Department of Biostatistics Seminar/Workshop Series

A New Measure of Coefficient of Determination for Regression Models

Chun Li, PhD

Associate Professor, Department of Biostatistics, Vanderbilt University School of Medicine

Wednesday, November 17, 1:30-2:30pm, MRBIII Conference Room 1220

Coefficient of determination is a measure of the goodness of fit for a model. It is best known as $R^2$ in ordinary least squares (OLS) for continuous outcomes. However, as a ratio of values on the squared outcome scale, $R^2$ is often not intuitive to think of. In addition, extensions of the definition to other outcome types often have unsatisfactory properties. One approach is to define a ratio of two quantities, but often such a definition does not have an underlying decomposition property that is enjoyed by $R^2$. Another approach is to employ the connection of $R^2$ with the likelihood ratio statistic in linear regression where the residuals follow normal distributions, but for discrete outcomes, this will result in a value less than one even for a perfect model fit.
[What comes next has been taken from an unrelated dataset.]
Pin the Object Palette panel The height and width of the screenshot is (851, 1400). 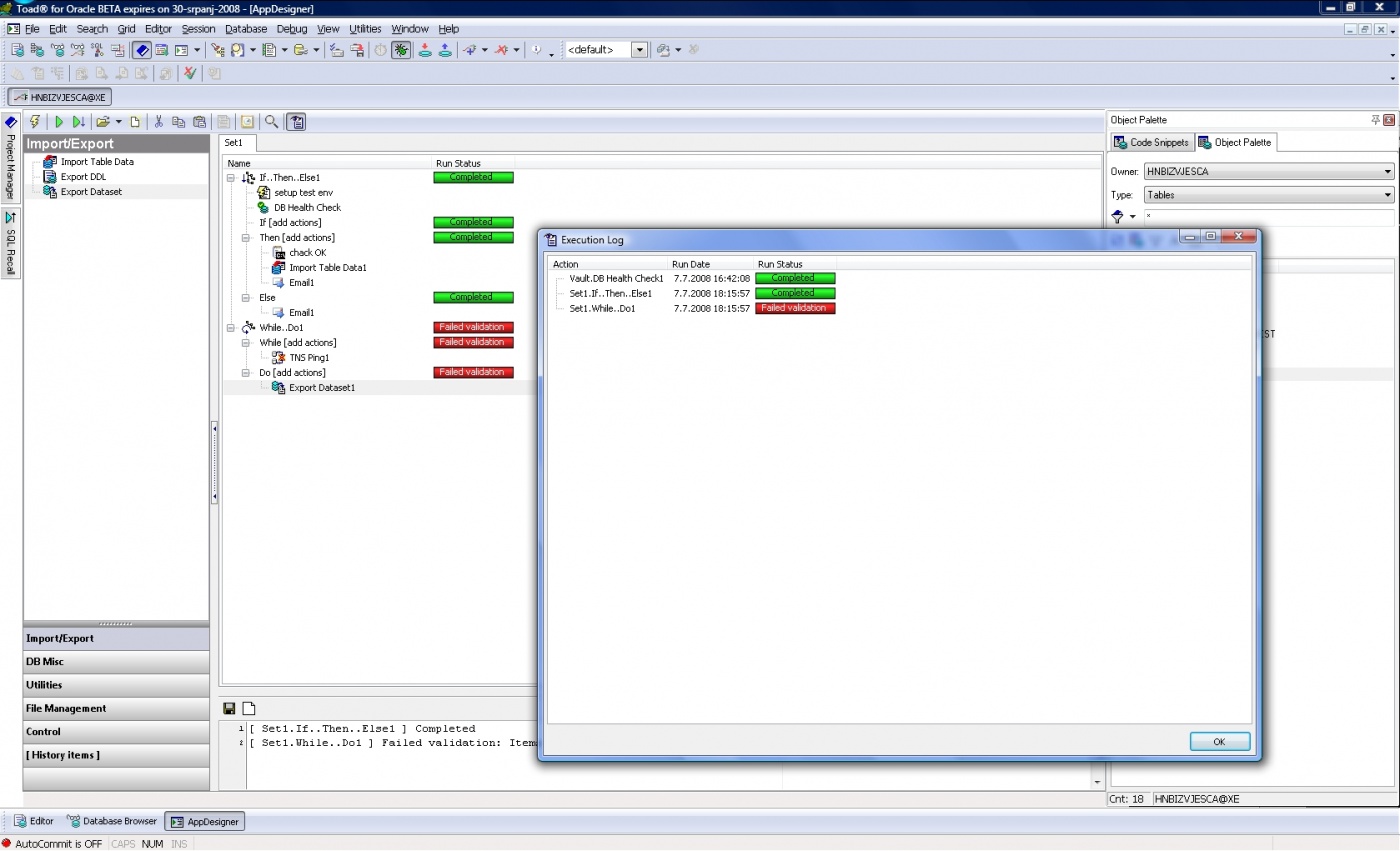click(x=1375, y=120)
For regression models, we propose a new measure of coefficient of determination as the correlation coefficient between the observed values and the fitted distributions. As a correlation coefficient, this new measure is intuitive and easy to interpret. It takes into account the variation in fitted distributions, and can be readily extended to other outcome types. For OLS, it is numerically the same as $R^2$! We present the new measure for continuous, binary, ordinal, and time-to-event outcomes.